* **Passage to read**
June 6th, 2007 - In which a child named Sand Castles is born in the town of Greeley, Colorado. His birth is both immaculate and phenomenal, the event occurs with a small spark that builds gradually toward a blinding light charged with kinetic harmonic frequencies, finally exploding into fireworks of beautiful pain—brief, fractal images appear before his mothers eyes and terrorize her ears in manic stereo; It’s her entire life flashing before her in a whirlwind moment where time itself is reduced to a three-second final orgasmic flash. The exhaustive experience is enough to kill her, and after the doctor cuts the umbilical cord he brands something onto his forehead: the words “Save the Date” are written backwards beneath the letters “A” and “E”. Sand Castles is born into sadness. He has no father or mother, and immediately recognizes the smell of death that constantly surrounds him from the meat processing factories that pollute the airs of his hometown. The rest of his life will be barren, hollow landscapes interspersed with colorful characters whose fleeting appearances will guide him through his journey. From the first day of his life, he knows better things are waiting for him, something he’s reminded of every day he looks in the mirror.
July 16th, 2007 - In which the four-week-old child who ages and matures with a magical, fast-forward pace is put up for adoption and shipped over seas to Niigata, Japan where he will spend the early part of his life. He is taken in by a native of the region who teaches him Japanese and explains the healing, empowering and emotional potential of playing the drums. Sand Castles takes his drumset with him everywhere he goes from that moment forth, and records himself playing in train stations... train stations of the future. These are trains that use maglev technology to travel at supersonic speeds across vast distances and at times speed gracefully through underwater tunnels. Sand Castles controlled, linear drumming become a catalyst for his educational career, as he learns the intricate secrets of controlling electronic tones, collected samples, and flickers of static. He can hear his dreams, and he is cultivating skills to document them. He is learning that life is a journey, one that is short in reality, but long and broad in imagination. His destiny is becoming clearer by the second.
September 21, 2008 - In which Sand Castles completes his training in Niigata and returns to Colorado. Realizing his prophecy as previously foreseen by the man who aided in his miraculous birth, Sand Castles changes his name to Ambassador Engine.

* **Task**
Reproduce the Sand Castles passage above word for word, from "September 21, 2008" down to "to Ambassador Engine.".

* **Source excerpt**

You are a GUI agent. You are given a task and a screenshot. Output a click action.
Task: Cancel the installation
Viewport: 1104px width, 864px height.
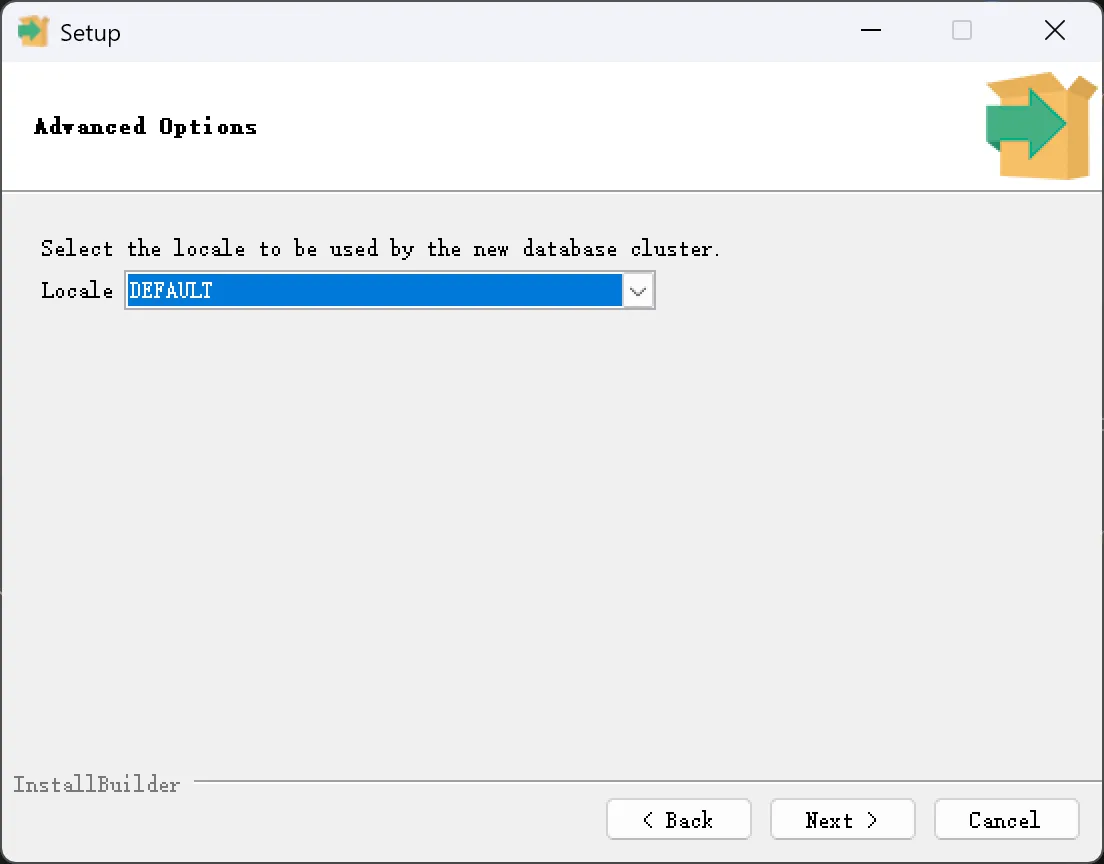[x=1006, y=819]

* **Answer to this task**
September 21, 2008 - In which Sand Castles completes his training in Niigata and returns to Colorado. Realizing his prophecy as previously foreseen by the man who aided in his miraculous birth, Sand Castles changes his name to Ambassador Engine.